パーティー会場であるホールは大きなどよめきに包まれた。
「綺麗……!」
「あんな可愛い子、この学園にいたか?」
「え、ベルーセ家のメイリアさん?!」
「なんであの子がアルヴィオ様にエスコートされてるの?!」
最初はアルヴィオがエスコートをする謎の美少女の可憐さにざわめいていた生徒たちが、その正体を知ってさらに驚愕の声を上げる。
ホールの中央へと進み出るアルヴィオとメイリアに会場じゅうの視線が集まる。観衆の中にはアルヴィオの熱烈なファンの女子生徒たちもいて、キリカの姿もあった。

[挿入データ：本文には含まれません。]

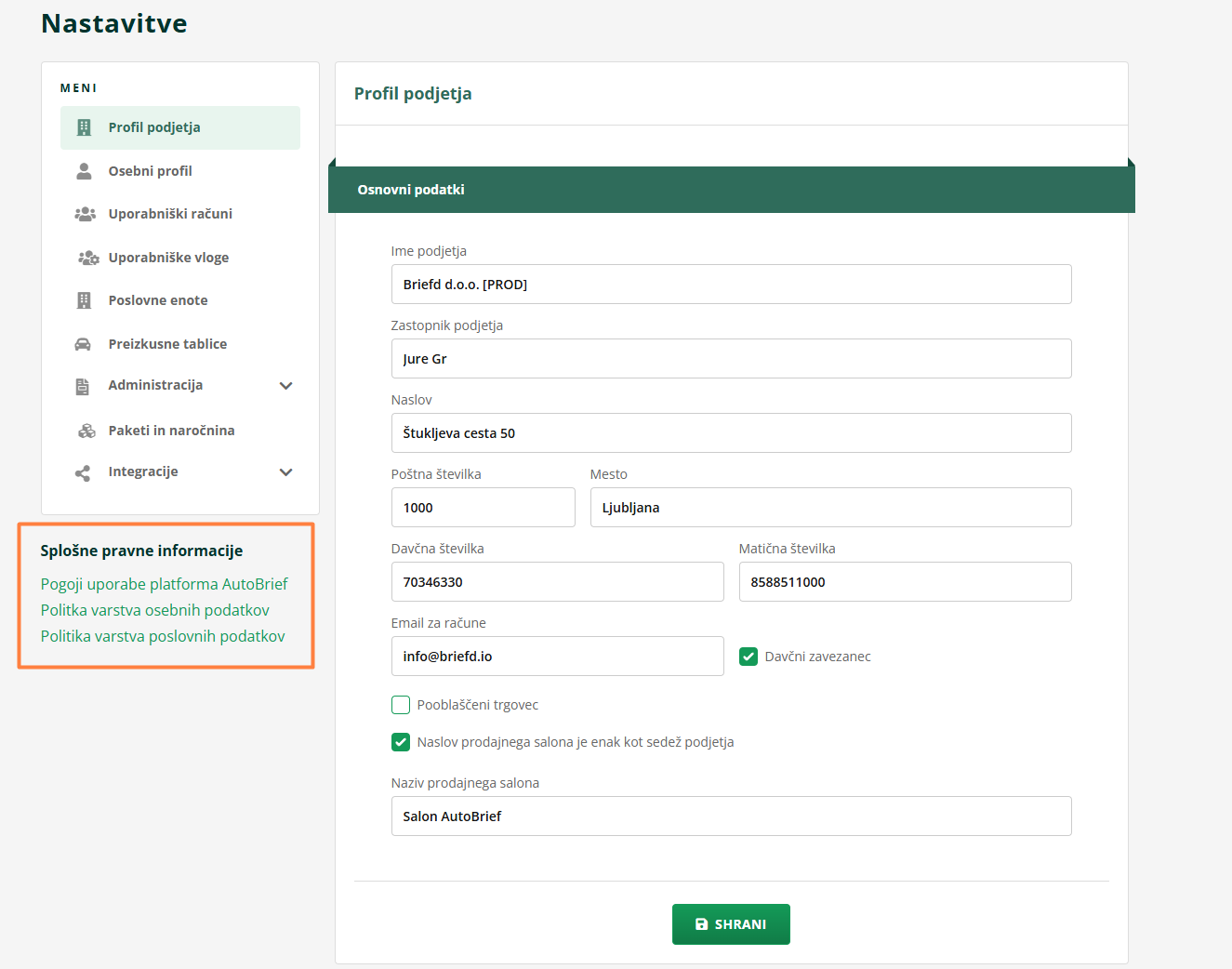Focus the Email za račune input
Image resolution: width=1232 pixels, height=969 pixels.
557,657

キリカは自分の着ている真紅のドレスとメイリアのドレスを何度も見比べ、わなわなと震えながら「負けた……」と呟いた。
「そろそろダンスの時間だ」
「はい」
楽団が優雅な調べを奏でダンスの時間が始まるが、その間もメイリアとアルヴィオはずっと注目の的だった。
「なんてお似合いの二人なの」
「見てアルヴィオ殿下の、メイリアさんへ向けるあの優しい笑顔」
「きっと殿下にとってメイリアさんは特別な方なのね」
アルヴィオがメイリアに甘く微笑みかけるたびに周囲から黄色い悲鳴が上がる。
「殿下のあんな笑顔を見られるなら、私メイリアさんのことを応援するわ」
「いつまでもお二人のダンスを眺めていたくなるほど素敵」
「本当に、息がピッタリ合っていてお上手」
こうして、見事なダンスを披露したメイリアとアルヴィオは賞賛の拍手に包まれた。
この日の二人の姿は、学園史に残る伝説のカップルとして、生徒たちの間で語り継がれることになる。
そんな卒業パーティーの夜から一ヶ月。
今日も王都のある病院から賑やかな声が聞こえる。
「アルヴィオ様! こんなに頻繁にうちの病院に顔を出さないでください! 二日に一回、酷いときは一週間毎日ここにいらしてるじゃないですか!」
「何を言う。これも王都の視察という立派な公務の一つだ」
「だからって、どうして毎回必ず私のところへ来るんですか!」
「……その意味を、メイリアが気がついてくれるまで、かな」
メイリアとアルヴィオ。
二人の婚約の話題が国中をかけ巡るのは、これからもう少し先の話。
メイリアの弟は重度のシスコンだし、就職先の医者の息子もメイリアを狙ってくるし、マティアス先生(眼鏡)も恋の争奪戦に参加してくるのでアルヴィオにはライバルがいっぱい。